The Federal Council has consistently opposed proposals to increase state intervention in the banking sector, particularly regarding UBS. The government is concerned about potential negative incentives and distortions in competition that could arise from such measures.
This situation highlights a timing inconsistency issue, where stakeholders are hesitant to take preemptive actions that they may later reconsider. Additionally, the state would face significant risks if it were to take control of a major global bank without the necessary management capabilities.
The debate on UBS's capital requirements has intensified, especially in light of the findings from the Parliamentary Investigation Committee (PUK) report. While some argue for stricter capital adequacy rules to protect taxpayers, there is no consensus on implementing these measures.
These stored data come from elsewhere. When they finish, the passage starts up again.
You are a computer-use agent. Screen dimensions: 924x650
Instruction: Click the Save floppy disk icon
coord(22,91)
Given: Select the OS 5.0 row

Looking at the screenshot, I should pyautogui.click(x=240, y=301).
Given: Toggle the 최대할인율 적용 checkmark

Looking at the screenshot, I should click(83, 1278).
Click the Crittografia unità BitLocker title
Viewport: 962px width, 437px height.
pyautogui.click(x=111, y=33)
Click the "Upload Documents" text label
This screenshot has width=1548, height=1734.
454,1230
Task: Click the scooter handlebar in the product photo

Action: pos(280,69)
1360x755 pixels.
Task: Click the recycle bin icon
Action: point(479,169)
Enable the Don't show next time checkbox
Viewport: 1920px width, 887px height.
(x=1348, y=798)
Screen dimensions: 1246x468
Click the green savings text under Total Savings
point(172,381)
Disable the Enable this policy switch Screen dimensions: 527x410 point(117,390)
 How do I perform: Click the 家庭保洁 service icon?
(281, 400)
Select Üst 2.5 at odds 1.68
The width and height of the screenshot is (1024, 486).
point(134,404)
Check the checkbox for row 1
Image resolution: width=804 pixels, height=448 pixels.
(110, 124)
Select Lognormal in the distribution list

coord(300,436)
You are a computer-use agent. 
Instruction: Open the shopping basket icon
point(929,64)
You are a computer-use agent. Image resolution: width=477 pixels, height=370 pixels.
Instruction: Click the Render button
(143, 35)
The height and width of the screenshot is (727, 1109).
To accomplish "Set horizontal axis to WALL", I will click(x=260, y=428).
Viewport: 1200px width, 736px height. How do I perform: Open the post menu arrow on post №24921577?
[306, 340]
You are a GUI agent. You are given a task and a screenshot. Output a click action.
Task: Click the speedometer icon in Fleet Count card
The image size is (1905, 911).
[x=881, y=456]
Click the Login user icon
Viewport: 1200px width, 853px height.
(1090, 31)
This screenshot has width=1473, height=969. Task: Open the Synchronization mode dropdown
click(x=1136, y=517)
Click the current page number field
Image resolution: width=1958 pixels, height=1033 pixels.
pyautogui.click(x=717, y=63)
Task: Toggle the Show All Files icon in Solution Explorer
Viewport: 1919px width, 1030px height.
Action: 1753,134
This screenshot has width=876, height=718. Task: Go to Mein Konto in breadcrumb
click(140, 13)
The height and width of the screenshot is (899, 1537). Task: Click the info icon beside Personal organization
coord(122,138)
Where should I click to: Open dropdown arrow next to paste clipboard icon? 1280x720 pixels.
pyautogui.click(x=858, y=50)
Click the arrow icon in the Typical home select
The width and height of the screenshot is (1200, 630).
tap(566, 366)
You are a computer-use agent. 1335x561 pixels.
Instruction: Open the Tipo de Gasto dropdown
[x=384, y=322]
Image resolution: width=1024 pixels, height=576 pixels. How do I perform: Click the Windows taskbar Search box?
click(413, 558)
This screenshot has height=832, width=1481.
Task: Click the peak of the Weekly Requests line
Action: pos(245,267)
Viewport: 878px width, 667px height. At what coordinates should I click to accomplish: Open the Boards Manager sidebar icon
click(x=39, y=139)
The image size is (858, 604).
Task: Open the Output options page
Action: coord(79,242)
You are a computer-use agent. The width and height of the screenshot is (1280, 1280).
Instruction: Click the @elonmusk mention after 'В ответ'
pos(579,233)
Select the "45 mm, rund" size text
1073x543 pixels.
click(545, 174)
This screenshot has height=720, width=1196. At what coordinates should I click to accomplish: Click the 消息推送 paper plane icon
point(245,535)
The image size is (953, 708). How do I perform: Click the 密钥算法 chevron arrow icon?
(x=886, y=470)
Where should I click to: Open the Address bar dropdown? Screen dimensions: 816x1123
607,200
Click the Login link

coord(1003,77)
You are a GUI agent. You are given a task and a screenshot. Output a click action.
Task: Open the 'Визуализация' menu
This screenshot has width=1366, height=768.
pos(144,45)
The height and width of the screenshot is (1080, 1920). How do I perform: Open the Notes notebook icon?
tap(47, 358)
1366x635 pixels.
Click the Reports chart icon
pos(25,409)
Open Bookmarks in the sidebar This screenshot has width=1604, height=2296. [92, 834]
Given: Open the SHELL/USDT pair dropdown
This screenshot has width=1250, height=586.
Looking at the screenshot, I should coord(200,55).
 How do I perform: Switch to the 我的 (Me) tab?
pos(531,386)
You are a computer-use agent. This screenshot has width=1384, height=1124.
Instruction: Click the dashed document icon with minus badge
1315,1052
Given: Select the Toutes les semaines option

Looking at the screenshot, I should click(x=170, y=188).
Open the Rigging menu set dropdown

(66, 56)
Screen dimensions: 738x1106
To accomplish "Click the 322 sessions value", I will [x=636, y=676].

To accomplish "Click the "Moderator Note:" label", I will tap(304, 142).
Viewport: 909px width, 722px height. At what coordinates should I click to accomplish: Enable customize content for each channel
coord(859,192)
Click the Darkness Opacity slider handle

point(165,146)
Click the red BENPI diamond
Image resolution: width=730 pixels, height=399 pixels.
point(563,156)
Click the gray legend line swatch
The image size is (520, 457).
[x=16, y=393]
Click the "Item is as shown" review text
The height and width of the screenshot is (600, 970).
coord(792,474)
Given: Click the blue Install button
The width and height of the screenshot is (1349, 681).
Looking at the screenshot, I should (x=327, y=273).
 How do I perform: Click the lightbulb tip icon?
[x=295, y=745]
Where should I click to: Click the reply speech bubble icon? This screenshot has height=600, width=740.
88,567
The PUK has only agreed on the need for transparency and a clear exit strategy when granting relief from standard regulations. This cautious approach reflects concerns about state guarantees for large financial institutions.
The narrative surrounding Credit Suisse has evolved since the merger with UBS was announced. Initially seen as a liquidity and confidence issue, the PUK report revealed that Credit Suisse would have failed to meet minimum capital requirements without special concessions from the Swiss Financial Market Supervisory Authority (Finma).
This has led to calls for stricter capital requirements for UBS. However, some argue that if Credit Suisse had adhered to existing capital standards, it would not have faced such dire circumstances.
The PUK has recommended enhancing the assertiveness of Finma and giving it the authority to impose fines on systemically important banks and individuals. They also support the Federal Council's proposal for a state liquidity guarantee for systemically important banks.
However, the question of whether these banks should pay an annual insurance premium for this safety net remains unresolved.
The PUK report has raised questions about the de facto state guarantee for UBS and the future of major global banks in Switzerland. The focus now is on mitigating risks for taxpayers while addressing the implications of the state guarantee.
The report highlights the inadequacies of the current regulatory framework and the lack of confidence in existing emergency protocols. This raises questions about the credibility of the emergency regime designed for resolving major banks.
As discussions continue, there will likely be debates over the balance between regulatory oversight and the operational autonomy of large banks. The PUK has recommended considering temporary nationalization of large banks, which could establish a quasi-official state guarantee.
The outcomes of these discussions will not only impact UBS and other systemically important banks but also influence the regulatory environment for financial institutions worldwide. The Federal Council is preparing to act on the lessons learned from the Credit Suisse situation, with high stakes for the banking sector and taxpayers.